_WHAT THE TASK REQUIRES_
Transcribe the listing below in full, keeping every line exactly as it is.

_DATA TO EXAMINE_
^^^^^^^^
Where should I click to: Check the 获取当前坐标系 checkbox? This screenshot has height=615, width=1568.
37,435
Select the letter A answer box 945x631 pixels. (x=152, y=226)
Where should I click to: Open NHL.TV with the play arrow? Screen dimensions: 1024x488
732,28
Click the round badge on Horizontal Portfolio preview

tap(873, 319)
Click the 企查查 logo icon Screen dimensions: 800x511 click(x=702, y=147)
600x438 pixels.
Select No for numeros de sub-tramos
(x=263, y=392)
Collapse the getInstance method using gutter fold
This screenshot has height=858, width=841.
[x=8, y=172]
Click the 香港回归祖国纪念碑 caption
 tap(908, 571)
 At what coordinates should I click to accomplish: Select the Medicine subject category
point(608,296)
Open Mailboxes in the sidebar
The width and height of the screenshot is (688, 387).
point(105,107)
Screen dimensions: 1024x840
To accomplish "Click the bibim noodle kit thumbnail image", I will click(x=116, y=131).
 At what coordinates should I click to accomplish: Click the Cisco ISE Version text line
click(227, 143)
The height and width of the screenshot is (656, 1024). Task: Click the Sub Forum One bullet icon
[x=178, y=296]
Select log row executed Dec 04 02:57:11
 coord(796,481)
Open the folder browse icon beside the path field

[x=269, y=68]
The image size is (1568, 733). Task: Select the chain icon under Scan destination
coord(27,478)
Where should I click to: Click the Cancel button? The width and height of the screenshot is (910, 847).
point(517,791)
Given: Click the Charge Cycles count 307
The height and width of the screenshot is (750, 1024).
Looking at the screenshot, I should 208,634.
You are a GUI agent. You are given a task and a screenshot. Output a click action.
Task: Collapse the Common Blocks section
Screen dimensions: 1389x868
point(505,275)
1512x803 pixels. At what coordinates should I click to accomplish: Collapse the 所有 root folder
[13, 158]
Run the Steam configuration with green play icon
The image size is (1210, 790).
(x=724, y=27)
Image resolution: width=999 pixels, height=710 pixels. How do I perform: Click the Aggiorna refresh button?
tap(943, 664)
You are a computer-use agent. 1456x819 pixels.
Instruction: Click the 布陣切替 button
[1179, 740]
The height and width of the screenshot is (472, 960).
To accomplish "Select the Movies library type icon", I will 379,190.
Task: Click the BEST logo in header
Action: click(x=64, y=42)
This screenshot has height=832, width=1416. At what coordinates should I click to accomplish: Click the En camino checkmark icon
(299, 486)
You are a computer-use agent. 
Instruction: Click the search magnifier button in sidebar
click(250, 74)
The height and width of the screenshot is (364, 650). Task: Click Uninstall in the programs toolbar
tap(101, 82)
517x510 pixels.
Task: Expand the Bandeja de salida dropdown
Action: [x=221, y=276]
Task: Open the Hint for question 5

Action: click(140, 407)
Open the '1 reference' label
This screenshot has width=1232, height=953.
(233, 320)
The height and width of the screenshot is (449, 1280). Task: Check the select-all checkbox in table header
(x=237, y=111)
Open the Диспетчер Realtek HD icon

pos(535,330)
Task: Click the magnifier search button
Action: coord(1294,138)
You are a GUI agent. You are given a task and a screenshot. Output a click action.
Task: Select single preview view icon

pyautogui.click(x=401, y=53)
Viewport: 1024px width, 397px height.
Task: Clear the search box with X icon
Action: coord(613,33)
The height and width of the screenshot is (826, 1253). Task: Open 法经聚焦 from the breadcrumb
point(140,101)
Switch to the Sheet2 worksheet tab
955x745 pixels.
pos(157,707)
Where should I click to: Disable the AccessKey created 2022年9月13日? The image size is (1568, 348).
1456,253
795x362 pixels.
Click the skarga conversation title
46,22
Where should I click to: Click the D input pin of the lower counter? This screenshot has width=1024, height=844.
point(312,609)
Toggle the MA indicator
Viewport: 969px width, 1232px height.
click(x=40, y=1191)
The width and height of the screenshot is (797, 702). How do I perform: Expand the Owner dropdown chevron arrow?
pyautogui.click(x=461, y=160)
^^^^^^^^
_FINAL ANSWER_
Where should I click to: Check the 获取当前坐标系 checkbox? This screenshot has height=615, width=1568.
37,435
Select the letter A answer box 945x631 pixels. (x=152, y=226)
Where should I click to: Open NHL.TV with the play arrow? Screen dimensions: 1024x488
732,28
Click the round badge on Horizontal Portfolio preview

tap(873, 319)
Click the 企查查 logo icon Screen dimensions: 800x511 click(x=702, y=147)
600x438 pixels.
Select No for numeros de sub-tramos
(x=263, y=392)
Collapse the getInstance method using gutter fold
This screenshot has height=858, width=841.
[x=8, y=172]
Click the 香港回归祖国纪念碑 caption
 tap(908, 571)
 At what coordinates should I click to accomplish: Select the Medicine subject category
point(608,296)
Open Mailboxes in the sidebar
The width and height of the screenshot is (688, 387).
point(105,107)
Screen dimensions: 1024x840
To accomplish "Click the bibim noodle kit thumbnail image", I will click(x=116, y=131).
 At what coordinates should I click to accomplish: Click the Cisco ISE Version text line
click(227, 143)
The height and width of the screenshot is (656, 1024). Task: Click the Sub Forum One bullet icon
[x=178, y=296]
Select log row executed Dec 04 02:57:11
 coord(796,481)
Open the folder browse icon beside the path field

[x=269, y=68]
The image size is (1568, 733). Task: Select the chain icon under Scan destination
coord(27,478)
Where should I click to: Click the Cancel button? The width and height of the screenshot is (910, 847).
point(517,791)
Given: Click the Charge Cycles count 307
The height and width of the screenshot is (750, 1024).
Looking at the screenshot, I should 208,634.
You are a GUI agent. You are given a task and a screenshot. Output a click action.
Task: Collapse the Common Blocks section
Screen dimensions: 1389x868
point(505,275)
1512x803 pixels. At what coordinates should I click to accomplish: Collapse the 所有 root folder
[13, 158]
Run the Steam configuration with green play icon
The image size is (1210, 790).
(x=724, y=27)
Image resolution: width=999 pixels, height=710 pixels. How do I perform: Click the Aggiorna refresh button?
tap(943, 664)
You are a computer-use agent. 1456x819 pixels.
Instruction: Click the 布陣切替 button
[1179, 740]
The height and width of the screenshot is (472, 960).
To accomplish "Select the Movies library type icon", I will 379,190.
Task: Click the BEST logo in header
Action: click(x=64, y=42)
This screenshot has height=832, width=1416. At what coordinates should I click to accomplish: Click the En camino checkmark icon
(299, 486)
You are a computer-use agent. 
Instruction: Click the search magnifier button in sidebar
click(250, 74)
The height and width of the screenshot is (364, 650). Task: Click Uninstall in the programs toolbar
tap(101, 82)
517x510 pixels.
Task: Expand the Bandeja de salida dropdown
Action: [x=221, y=276]
Task: Open the Hint for question 5

Action: click(140, 407)
Open the '1 reference' label
This screenshot has width=1232, height=953.
(233, 320)
The height and width of the screenshot is (449, 1280). Task: Check the select-all checkbox in table header
(x=237, y=111)
Open the Диспетчер Realtek HD icon

pos(535,330)
Task: Click the magnifier search button
Action: coord(1294,138)
You are a GUI agent. You are given a task and a screenshot. Output a click action.
Task: Select single preview view icon

pyautogui.click(x=401, y=53)
Viewport: 1024px width, 397px height.
Task: Clear the search box with X icon
Action: coord(613,33)
The height and width of the screenshot is (826, 1253). Task: Open 法经聚焦 from the breadcrumb
point(140,101)
Switch to the Sheet2 worksheet tab
955x745 pixels.
pos(157,707)
Where should I click to: Disable the AccessKey created 2022年9月13日? The image size is (1568, 348).
1456,253
795x362 pixels.
Click the skarga conversation title
46,22
Where should I click to: Click the D input pin of the lower counter? This screenshot has width=1024, height=844.
point(312,609)
Toggle the MA indicator
Viewport: 969px width, 1232px height.
click(x=40, y=1191)
The width and height of the screenshot is (797, 702). How do I perform: Expand the Owner dropdown chevron arrow?
pyautogui.click(x=461, y=160)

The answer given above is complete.